Formam a vasta rede dos cuidadores informais, uma força invisível que representa cerca de 13% da população e constituem a espinha dorsal dos cuidados prestados no domicílio.
Cuidar de alguém em casa é a forma de maior proximidade humana, a mais digna e afetiva de acompanhar o envelhecer ou enfrentar a doença. Contudo, este compromisso, movido por amor, exige entrega contínua, marcada por responsabilidades diárias, quantas vezes de amarga solidão, cansaço físico e desgaste emocional. A sobrecarga, a ansiedade e as alterações do sono com frequência afetam a saúde de quem cuida, comprometendo a qualidade dos cuidados.

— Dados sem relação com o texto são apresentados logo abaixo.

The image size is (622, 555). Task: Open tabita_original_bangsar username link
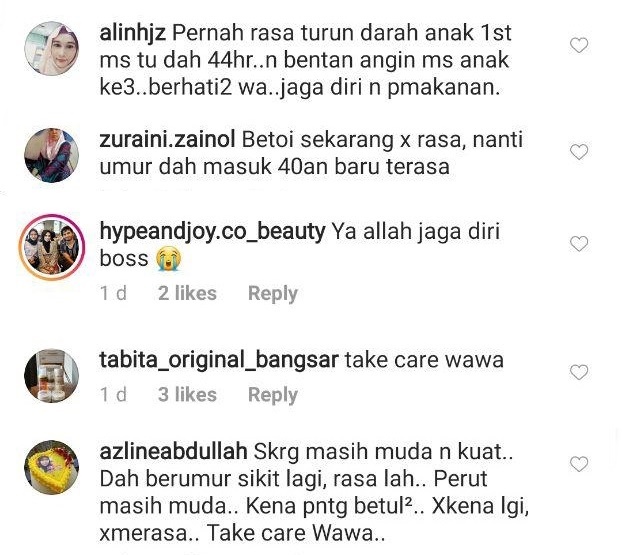[219, 361]
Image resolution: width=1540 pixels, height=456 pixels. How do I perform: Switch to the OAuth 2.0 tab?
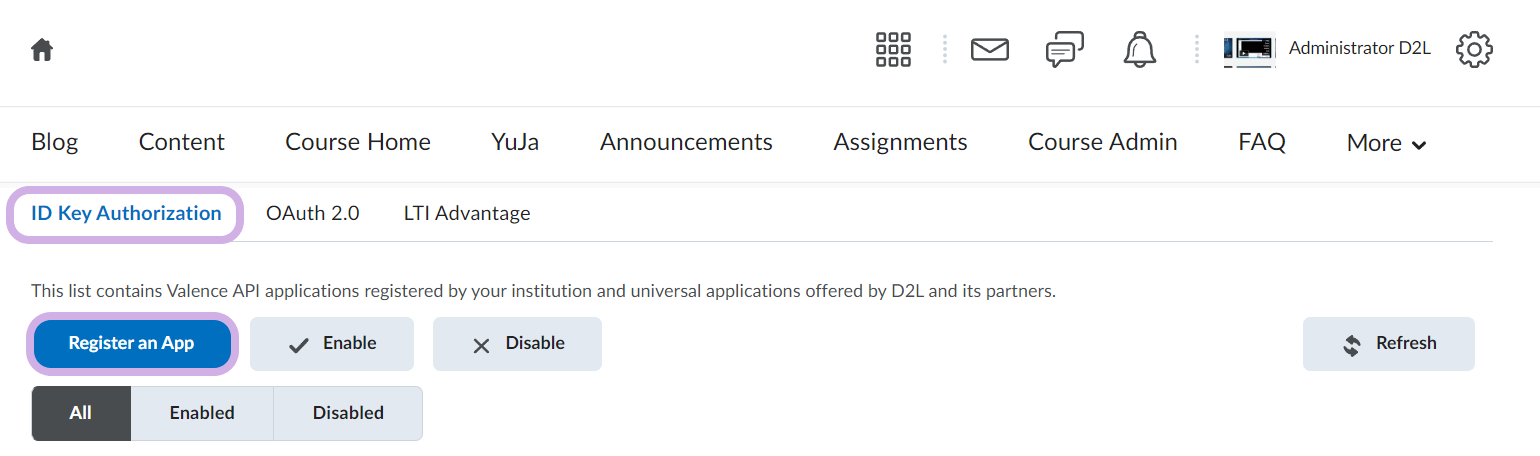coord(312,213)
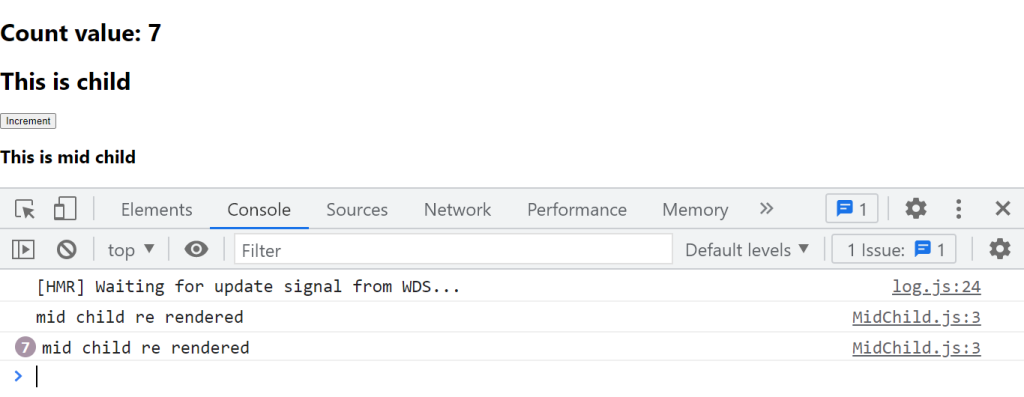Switch to the Network tab

457,210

Perante estes desafios, o Estatuto do Cuidador Informal, resultado da parceria entre a Saúde e a Segurança Social, representa um avanço importante tanto no reconhecimento da sua ação como no apoio a quem cuida. Embora não resolva todas as dificuldades, o Estatuto ajuda a conciliar o papel de cuidador com a vida pessoal, oferece medidas adicionais quantas vezes essenciais tais como períodos de descanso, acompanhamento profissional e acesso à informação sobre direitos e apoios.
Neste contexto, a UCC Mateus assume um papel ativo também no domicílio do utente e reconhece o cuidador informal como um parceiro essencial na continuidade dos cuidados. Promove a capacitação prática, garante o apoio contínuo e incentiva a implementação de estratégias para prevenir complicações e promover o autocuidado de quem cuida.
Cuidar poderá representar um peso acrescido, mas não tem de ser um fardo. Pode e deve ser assumido como um ato de amor, com dignidade e entrega. Valorizar o Estatuto do Cuidador é garantir justiça no presente e dignidade no futuro.
Se cuida de alguém, informe-se na sua UCC ou na Segurança Social. Porque cuidar de si é também cuidar melhor de quem ama.